(RECORD EXTRACTS Opens)

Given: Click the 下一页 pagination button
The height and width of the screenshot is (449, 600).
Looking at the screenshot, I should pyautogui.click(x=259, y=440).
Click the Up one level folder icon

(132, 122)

(RECORD EXTRACTS Closes)
(RECORD EXTRACTS Opens)

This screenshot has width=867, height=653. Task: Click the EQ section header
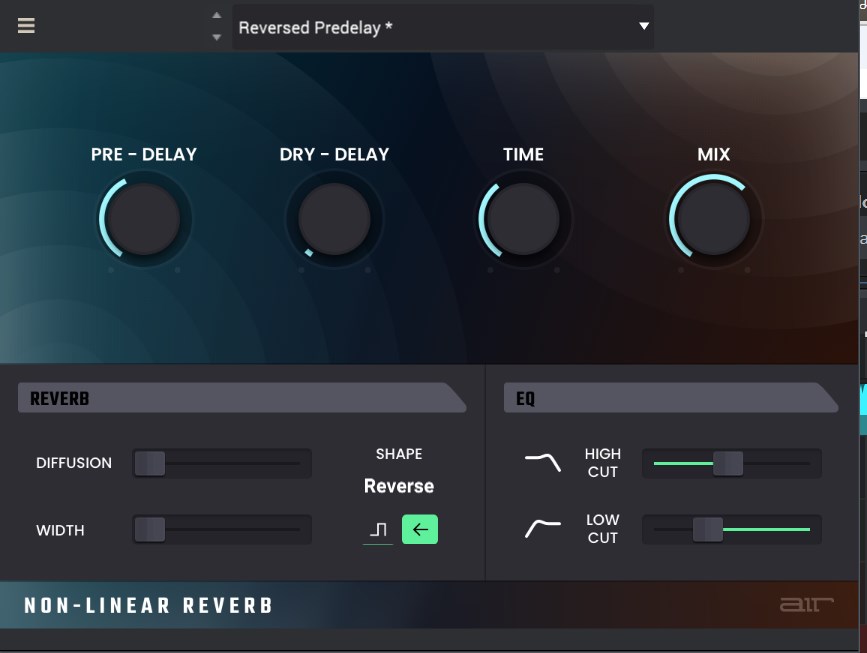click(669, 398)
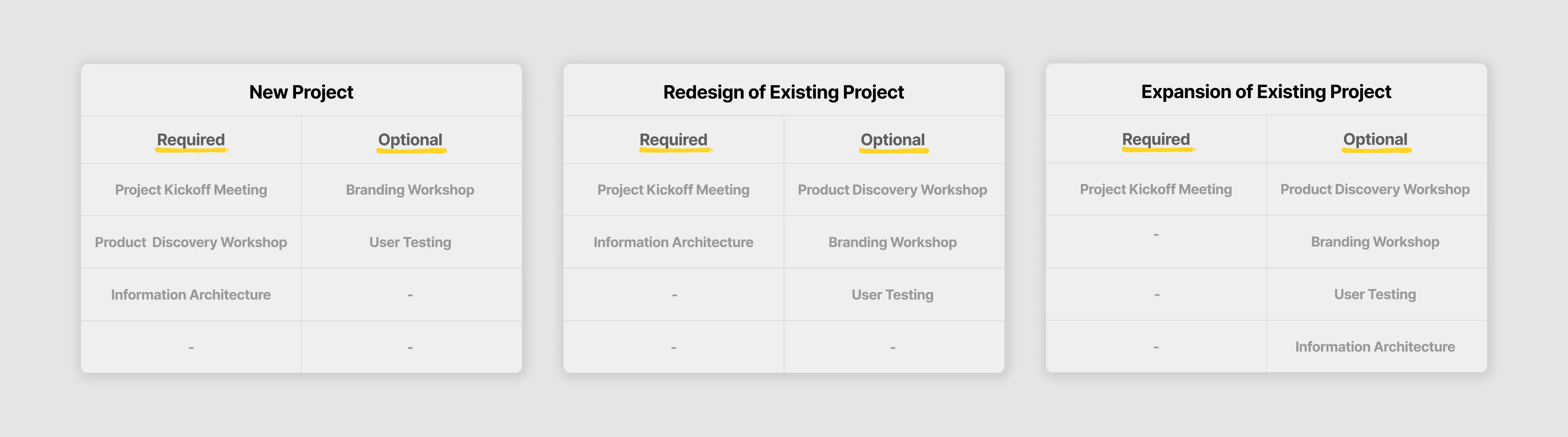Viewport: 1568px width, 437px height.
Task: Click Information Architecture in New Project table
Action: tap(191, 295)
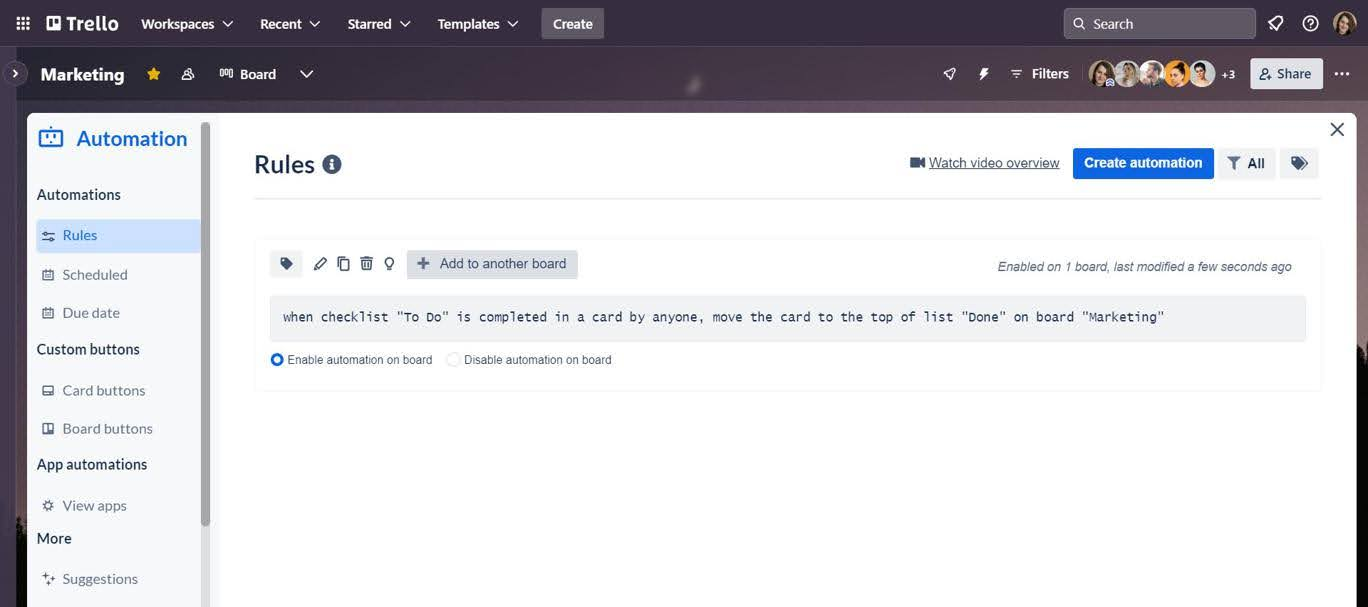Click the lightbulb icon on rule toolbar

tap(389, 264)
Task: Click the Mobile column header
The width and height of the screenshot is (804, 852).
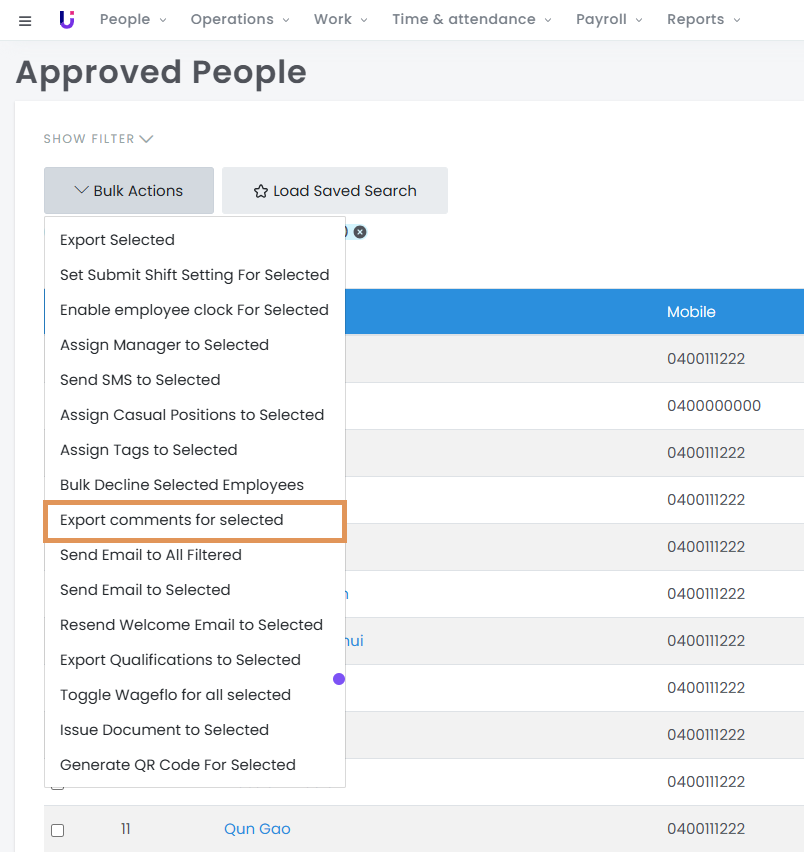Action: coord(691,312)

(RECORD EXTRACTS Closes)

§ WHAT YOU NEED TO DO
Pictures aside, print exactly the lines above starting with the one containing "This screenshot has" and going on through the one containing "Task: Click the Mobile column header".

§ EXERCISE ANSWER
This screenshot has width=867, height=653. Task: Click the EQ section header
click(669, 398)
Viewport: 1568px width, 437px height.
Task: Click Information Architecture in New Project table
Action: tap(191, 295)
Click the lightbulb icon on rule toolbar

tap(389, 264)
Task: Click the Mobile column header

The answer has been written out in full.